I do it for that little brown spot on each side of the gnocchi - now THAT'S good eats!  So I guess I put mine in a pan FIRST, then sauce them.


----------



## GB (Apr 22, 2008)

VeraBlue said:


> I like to put them into the sauce pan so some of the sauce can be absorbed into the gnocchi as well as simply coating them.


This is exactly what I did.


----------



## *amy* (Apr 23, 2008)

kitchenelf said:


> Question - doesn't everyone pan-fry their gnocchi once done? I thought it was fairly standard practice.


 
Maybe I'm having a brain hiccup, but thought your original question asked - doesn't everyone pan-fry their gnocchi . I can't speak for everyone, but I usually boil my gnocchi, & either sauce it, or bake with a (i.e. mushroom cheese) sauce.  (Shared a recipe here awhile back.)  Posted the link for pan-fried gnocchi, as I've never seen them prepared in the pan w/o boiling first.

Glad the recipe turned out, GB.  Sounds delish.


----------



## kitchenelf (Apr 23, 2008)

Cook in water first - then pan fry to get that nice browning on them.  I guess the "once done" is the important part of that sentence.


----------



## Alix (Apr 23, 2008)

I don't pan fry my gnocchi either. And I usually whip up an easy cheesy sauce. I melt some cream cheese and add a bunch of stuff to it. Garlic, more cream, whatever white cheeses we have in the house and that is what we serve with the gnocchi. Since we have different preferences in the house, the gnocchi and sauces are served separately and everyone does what they like best. I have one who likes tomato, one who likes the cream, one who mixes them and one who takes them naked with just butter salt and parmesan. LOL.


----------



## GotGarlic (Apr 23, 2008)

I've never heard of pan-frying gnocchi, but it sure sounds good  I love browning/caramelization in any form.


----------



## kitchenelf (Apr 23, 2008)

GotGarlic said:


> I've never heard of pan-frying gnocchi, but it sure sounds good  I love browning/caramelization in any form.



Yep, after they are cooked and drained give them a fry in some olive oil, or butter - not much because you don't really want to saute them - but brown them a bit on the sides.  Once you do it you'll know why I do it!


----------



## velochic (Apr 30, 2008)

kitchenelf said:


> Yep, after they are cooked and drained give them a fry in some olive oil, or butter - not much because you don't really want to saute them - but brown them a bit on the sides.  Once you do it you'll know why I do it!

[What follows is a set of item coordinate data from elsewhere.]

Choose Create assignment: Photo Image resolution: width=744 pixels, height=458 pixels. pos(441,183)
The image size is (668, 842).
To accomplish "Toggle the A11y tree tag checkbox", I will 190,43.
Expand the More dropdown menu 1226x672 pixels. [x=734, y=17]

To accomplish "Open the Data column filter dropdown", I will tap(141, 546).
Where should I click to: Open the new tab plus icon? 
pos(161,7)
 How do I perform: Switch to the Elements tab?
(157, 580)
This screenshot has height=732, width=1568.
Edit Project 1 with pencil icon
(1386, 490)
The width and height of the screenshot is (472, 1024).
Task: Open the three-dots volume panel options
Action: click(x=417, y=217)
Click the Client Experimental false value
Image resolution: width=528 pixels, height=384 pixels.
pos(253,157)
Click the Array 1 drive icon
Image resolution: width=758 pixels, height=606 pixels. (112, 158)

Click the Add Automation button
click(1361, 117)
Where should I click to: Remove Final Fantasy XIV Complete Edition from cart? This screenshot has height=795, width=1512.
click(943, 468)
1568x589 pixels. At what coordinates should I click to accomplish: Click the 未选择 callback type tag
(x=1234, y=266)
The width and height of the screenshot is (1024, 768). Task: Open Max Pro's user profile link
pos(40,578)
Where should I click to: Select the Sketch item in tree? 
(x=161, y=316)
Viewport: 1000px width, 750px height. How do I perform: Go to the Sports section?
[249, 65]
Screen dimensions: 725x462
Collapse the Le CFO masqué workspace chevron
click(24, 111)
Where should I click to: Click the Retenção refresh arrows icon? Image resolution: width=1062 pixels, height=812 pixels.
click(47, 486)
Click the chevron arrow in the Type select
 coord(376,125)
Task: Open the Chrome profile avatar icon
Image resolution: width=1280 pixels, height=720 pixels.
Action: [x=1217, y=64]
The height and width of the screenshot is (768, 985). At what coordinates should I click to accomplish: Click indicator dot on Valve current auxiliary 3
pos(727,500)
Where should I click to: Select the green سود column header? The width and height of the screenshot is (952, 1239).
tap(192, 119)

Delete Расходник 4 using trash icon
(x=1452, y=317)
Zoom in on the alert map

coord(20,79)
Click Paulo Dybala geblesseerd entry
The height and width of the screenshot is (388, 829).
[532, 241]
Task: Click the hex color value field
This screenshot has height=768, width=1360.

I don't post here much anymore, but still read a lot and this is one of those "a-ha!" kind of moments and had to say thanks to all in this thread for some really great ideas.


----------



## LEFSElover (Jun 25, 2008)

There's always the sage and brown butter with garlic/salt/pepper/a few pepper flakes.
But this is more fun, ok, so it's not simple​  Veal Sauce for Potato Gnocchi
Sauce:
1 ½ T olive oil
1 ½ T butter
1 lb ground veal or if no veal, you can use ground beef
1 large clove garlic, minced
1 very small onion, minced
1 small carrot finely chopped
1 medium sized portabella mushroom cap, chopped very fine, remove scales from underneath/scrape out/off
1 15 oz can good quality crushed tomatoes with juice, you’ll break them up
1 T tomato paste
1/2 cup red wine
1-1/2 cups beef broth
Salt and pepper to taste
½ T dried parsley
Heat oil and butter in a heavy cast iron [if you have it] skillet. Add veal or beef/garlic/onion/carrot/mushroom and cook until pink is gone. Break up the meat to fine pieces. Add tomatoes and juice/wine/broth/tomato paste/parsley. Bring to a boil then turn down to medium low and cook about an hour longer. Add salt and pepper and, taste for seasoning and let reduce to semi thicken the sauce. This is supposed to be a loose sauce, not real thick. Toss with your gnocchi and lots of parm cheese.


----------